Sentí que era muy pequeño, un enano de feria y la potente voz terminó por estremecerme de pavor: «!Afírmate allí, chaval, que yo soy José de Espronceda!». Y, de pronto, el cielo sobre mi cabeza se sacudió porque algo descomunal surgió con furia de ciclón: ¡No surca el mar sino vuela un velero bergantín! y en 1835, cruzó el oleaje del Romanticismo español, proyectado hacia el mar para que los piratas de todos los tiempos no tuvieran ocasión de esconderse detrás de los arrecifes de La Tortuga.

¿Esta es la poesía a la que estoy condenado?, me pregunté una vez que cesó el estruendo provocado por Espronceda. Merezco algo menos bronco y avasallante, me dije desconsolado y poco después Gustavo Adolfo Becquer me hablaba de golondrinas y Federico García Lorca de gitanerías y de un torero muerto a las 5:00 de la tarde. ¡Era mejor que aquel velero bergantín que paralizaba de miedo a todo mar conocido de uno a otro confín!

Alguien me dijo que en París vivió un joven que ponía colores a las vocales. ¡Lo busqué y lo encontré!
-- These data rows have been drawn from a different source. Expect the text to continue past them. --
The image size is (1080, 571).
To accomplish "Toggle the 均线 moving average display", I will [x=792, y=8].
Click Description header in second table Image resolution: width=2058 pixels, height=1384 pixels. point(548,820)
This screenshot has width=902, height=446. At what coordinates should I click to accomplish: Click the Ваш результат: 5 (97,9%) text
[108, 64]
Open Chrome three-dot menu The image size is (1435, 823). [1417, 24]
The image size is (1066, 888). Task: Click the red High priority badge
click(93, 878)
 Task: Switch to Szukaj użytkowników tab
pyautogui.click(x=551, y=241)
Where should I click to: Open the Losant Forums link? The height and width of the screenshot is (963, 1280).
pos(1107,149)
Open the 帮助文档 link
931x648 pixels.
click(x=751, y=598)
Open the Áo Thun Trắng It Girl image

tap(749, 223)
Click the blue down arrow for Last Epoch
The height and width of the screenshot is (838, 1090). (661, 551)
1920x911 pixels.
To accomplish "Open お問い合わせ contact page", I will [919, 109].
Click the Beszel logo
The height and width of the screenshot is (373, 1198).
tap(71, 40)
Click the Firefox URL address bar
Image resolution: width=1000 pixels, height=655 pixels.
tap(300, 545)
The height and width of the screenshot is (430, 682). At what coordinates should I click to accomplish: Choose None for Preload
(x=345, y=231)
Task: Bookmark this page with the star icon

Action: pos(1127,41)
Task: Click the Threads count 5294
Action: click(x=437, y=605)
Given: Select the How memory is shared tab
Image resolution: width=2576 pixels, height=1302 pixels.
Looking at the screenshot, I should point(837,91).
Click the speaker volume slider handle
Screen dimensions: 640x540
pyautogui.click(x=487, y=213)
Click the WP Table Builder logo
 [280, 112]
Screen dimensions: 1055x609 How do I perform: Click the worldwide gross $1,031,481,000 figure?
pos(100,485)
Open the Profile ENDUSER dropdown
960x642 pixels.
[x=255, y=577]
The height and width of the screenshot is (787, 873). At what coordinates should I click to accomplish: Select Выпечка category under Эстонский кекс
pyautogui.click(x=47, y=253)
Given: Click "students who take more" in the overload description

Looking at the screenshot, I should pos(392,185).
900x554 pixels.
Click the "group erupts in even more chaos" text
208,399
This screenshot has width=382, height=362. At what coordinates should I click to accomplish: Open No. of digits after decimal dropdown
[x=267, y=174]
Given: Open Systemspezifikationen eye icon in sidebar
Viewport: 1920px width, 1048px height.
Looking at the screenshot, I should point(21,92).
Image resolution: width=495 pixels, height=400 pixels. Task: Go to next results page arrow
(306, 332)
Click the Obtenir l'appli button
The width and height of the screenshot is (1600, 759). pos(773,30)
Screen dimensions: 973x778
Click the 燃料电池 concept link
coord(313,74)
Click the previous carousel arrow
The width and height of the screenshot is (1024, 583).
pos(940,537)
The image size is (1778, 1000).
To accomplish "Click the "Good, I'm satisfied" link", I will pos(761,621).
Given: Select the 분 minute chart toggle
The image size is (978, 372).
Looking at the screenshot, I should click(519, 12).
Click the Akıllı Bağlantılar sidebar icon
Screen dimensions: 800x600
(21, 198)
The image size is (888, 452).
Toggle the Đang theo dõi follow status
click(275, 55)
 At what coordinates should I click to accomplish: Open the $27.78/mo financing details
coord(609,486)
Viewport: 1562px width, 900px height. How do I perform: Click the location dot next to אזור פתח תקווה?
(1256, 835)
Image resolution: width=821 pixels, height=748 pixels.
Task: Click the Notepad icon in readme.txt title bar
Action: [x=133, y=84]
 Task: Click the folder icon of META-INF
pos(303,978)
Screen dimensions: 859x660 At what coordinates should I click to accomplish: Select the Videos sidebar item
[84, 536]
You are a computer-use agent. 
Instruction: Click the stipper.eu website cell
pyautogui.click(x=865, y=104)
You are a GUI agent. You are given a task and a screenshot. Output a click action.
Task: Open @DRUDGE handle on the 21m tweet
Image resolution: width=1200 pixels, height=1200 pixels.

Tuvo, al parecer, una corta vida activa literaria;  contribuyó mucho a desarreglar mis sentidos y un día, al parecer, creyó haber padecido suficientemente una temporada en el infierno y desapareció.

Así fui trepando la escarpada montaña y en una de sus vueltas, sentado sobre una piedra imponente, estaba Rilke. Llevaba tiempo allí, esperándome.

Conocí a Paul Eluard en una Feria del Libro y luego nos seguimos viendo. «¿Venezuela?», exclamó al conocerme. «País que nombramos y parece distante, pero querido amigo si hay algo eternamente cercano es justamente la distancia». Me miró a los ojos, bendijo que yo viniera de lejos y dijo: «¡Los extranjeros llevan en sus sombras al país que los vio nacer!».

Pero quienes me alejaron para siempre del espanto de aquel bergantín enloquecido de Espronceda fueron mis amigos de Sardio. Me enseñaron a vivir bajo el cielo y bajo la luna. Adriano, a escribir con más sincera sintaxis; Salvador, a levantarse de la mesa de trabajo, dejar de escribir y ponerse a revisar y a tocar todos los trastos de la cocina para constatar que están allí y al hacerlo, evitar quedar perdido en la aventura que está escribiendo.

Guillermo Sucre puso un día una máscara frente a mí, hizo que desapareciera y solo quedó la crítica transparencia de su escritura y de su pensamiento. Pero también me dio a conocer a Saint John Perse.

La vez que vimos al caballo trotando sobre las aguas del Orinoco, Luis García Morales me tranquilizó al revelar que «el río es el caballo, que eI caballo es el viento, que el viento es el tiempo, el tiempo es el río y el río la oscuridad anegando la lumbre de una página por escribir» y Perán Ermini me enseñó la sabiduría de saber escuchar. Luego estuvo Elisa Lerner, eterna bella de inteligencia enseñándome, sin decirlo, a reconocer y a captar la poesía cuando tiende a desvanecerse en el aire.

Hoy puedo decir que llegué al lugar donde es difícil escuchar el trepidante bramido del velero bergantín que no surca el mar sino vuela. En estos nuevos y apacibles senderos por donde acostumbro pasear me encuentro con Rafael Cadenas o con alguno de los heterónimos de Eugenio Montejo y me pregunto si no habrían también padecido ellos la ensordecedora presencia del velero bergantín de José de Espronceda y haber pasado toda una vida como la mía tropezando aquí, trastabillando allá, cayendo y levantándose hasta alcanzar exhaustos pero radiantes como yo la cumbre de todos los Kilimanjaros que existen sobre la tierra.